Provided material:
=-=-=-=-=

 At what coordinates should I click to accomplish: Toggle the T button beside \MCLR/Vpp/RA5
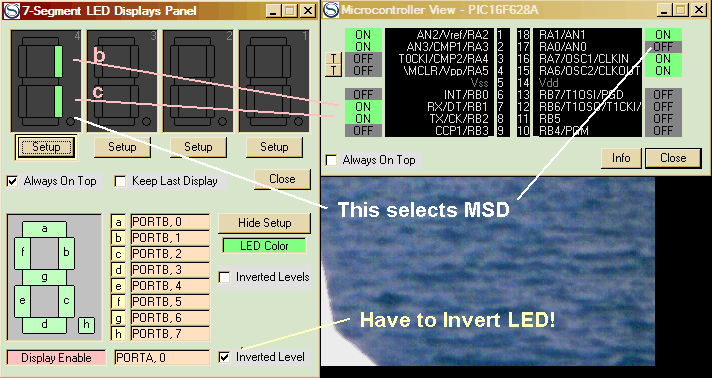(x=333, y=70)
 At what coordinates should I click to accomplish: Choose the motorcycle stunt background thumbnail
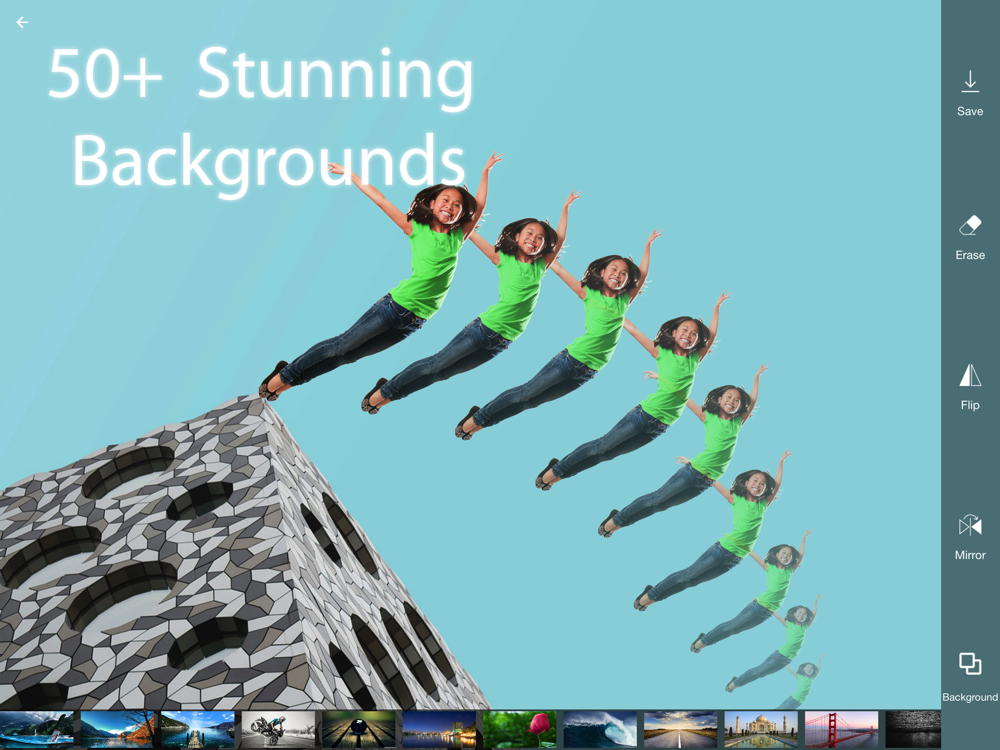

=-=-=-=-=

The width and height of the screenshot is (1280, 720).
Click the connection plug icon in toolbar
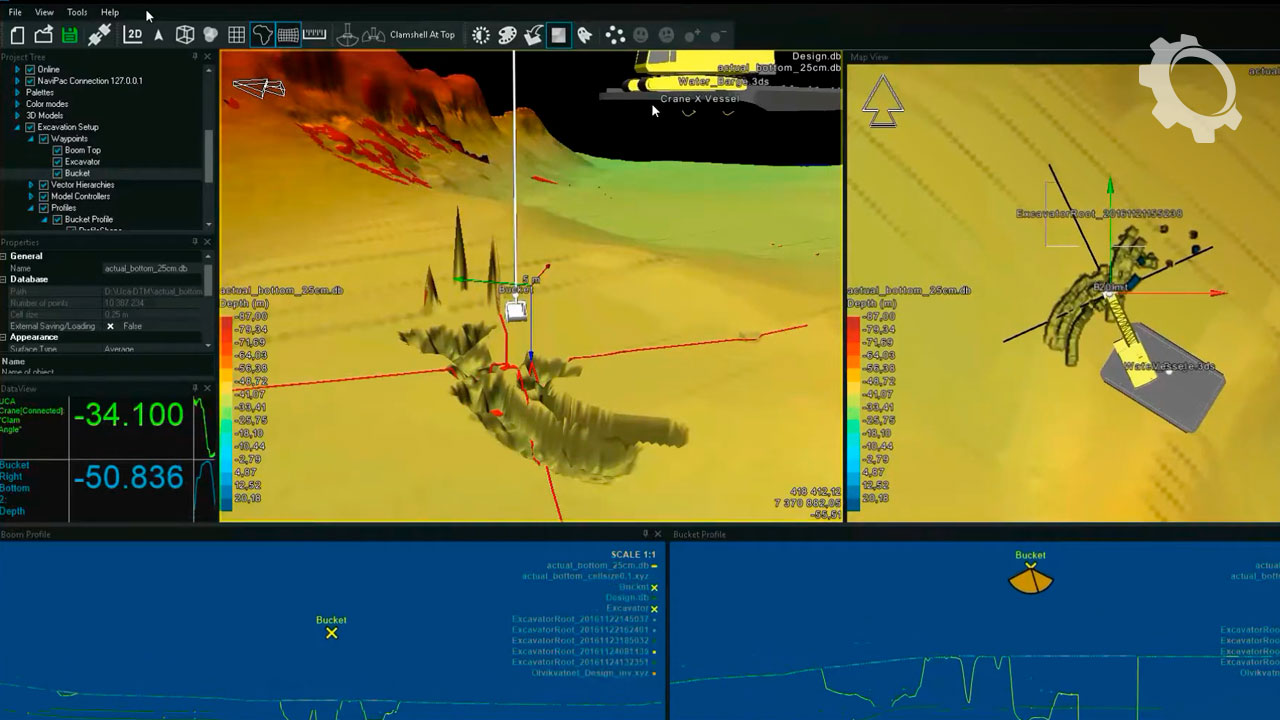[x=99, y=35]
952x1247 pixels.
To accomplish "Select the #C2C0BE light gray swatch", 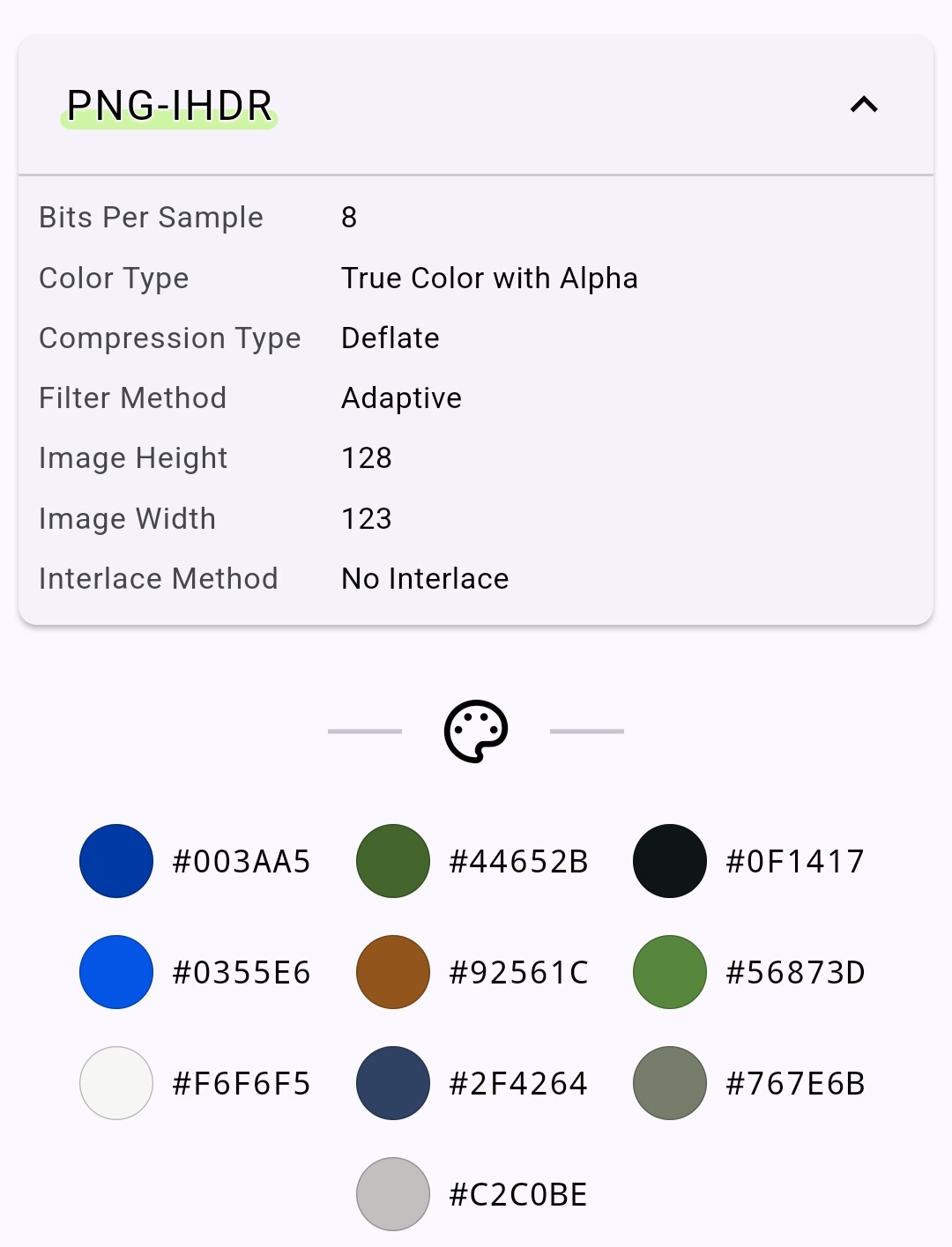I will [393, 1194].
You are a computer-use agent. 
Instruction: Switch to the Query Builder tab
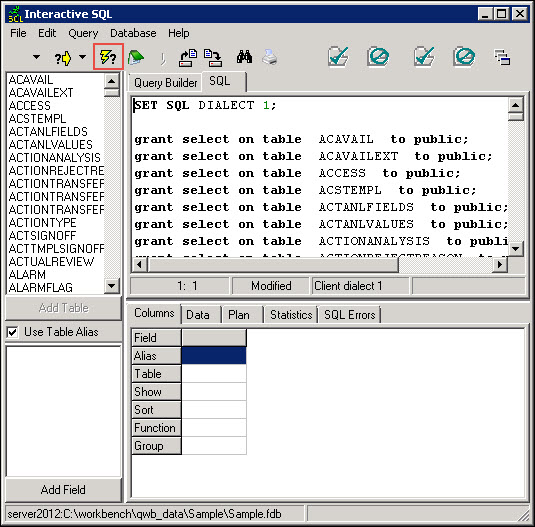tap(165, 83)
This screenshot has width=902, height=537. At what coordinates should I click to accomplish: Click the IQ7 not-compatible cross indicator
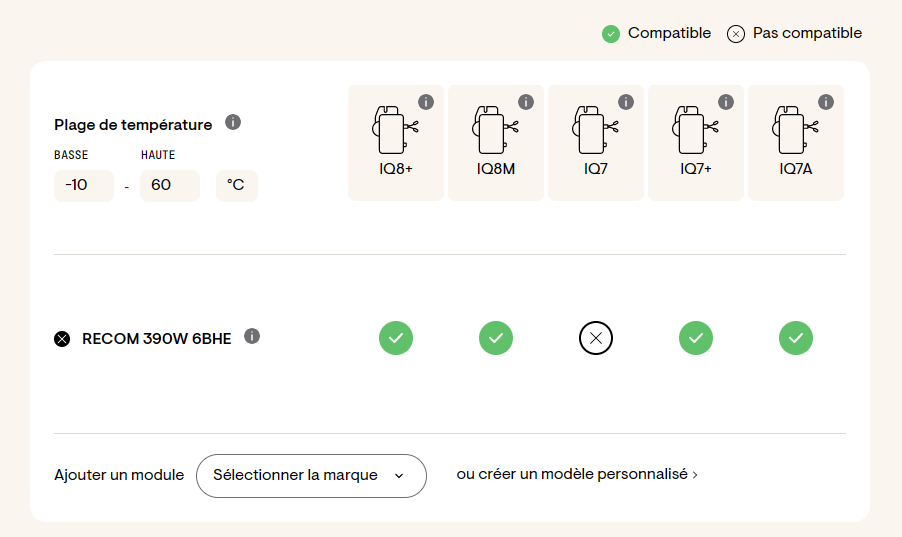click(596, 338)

=-=-=-=-=

Instructions for the task:
Set down, exactly as written above, each line from the one with "At what coordinates should I click to accomplish: Toggle" through the one with "At what coordinates should I click to accomplish: Choose", and skip the pictures.

Answer to the exercise:
 At what coordinates should I click to accomplish: Toggle the T button beside \MCLR/Vpp/RA5
(x=333, y=70)
 At what coordinates should I click to accomplish: Choose the motorcycle stunt background thumbnail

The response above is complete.